→ WHAT TO WORK ON: Write out the rows character for character, from the first line of the rows through the line that contains "click(x=585, y=159)", including both of those lines.

→ DATA FOR PROCESSING:
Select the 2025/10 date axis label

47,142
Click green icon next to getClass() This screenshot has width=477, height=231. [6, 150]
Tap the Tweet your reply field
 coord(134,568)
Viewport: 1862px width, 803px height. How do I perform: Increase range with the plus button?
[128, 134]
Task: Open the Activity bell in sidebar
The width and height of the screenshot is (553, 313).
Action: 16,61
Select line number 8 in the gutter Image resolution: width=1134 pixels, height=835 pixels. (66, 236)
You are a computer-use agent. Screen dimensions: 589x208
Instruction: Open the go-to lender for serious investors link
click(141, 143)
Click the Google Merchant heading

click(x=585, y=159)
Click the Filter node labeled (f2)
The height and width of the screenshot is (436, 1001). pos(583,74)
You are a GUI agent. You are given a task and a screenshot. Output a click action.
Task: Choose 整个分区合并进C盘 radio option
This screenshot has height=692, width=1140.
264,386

→ SOLUTION FOR THIS TASK:
Select the 2025/10 date axis label

47,142
Click green icon next to getClass() This screenshot has width=477, height=231. [6, 150]
Tap the Tweet your reply field
 coord(134,568)
Viewport: 1862px width, 803px height. How do I perform: Increase range with the plus button?
[128, 134]
Task: Open the Activity bell in sidebar
The width and height of the screenshot is (553, 313).
Action: 16,61
Select line number 8 in the gutter Image resolution: width=1134 pixels, height=835 pixels. (66, 236)
You are a computer-use agent. Screen dimensions: 589x208
Instruction: Open the go-to lender for serious investors link
click(141, 143)
Click the Google Merchant heading

click(x=585, y=159)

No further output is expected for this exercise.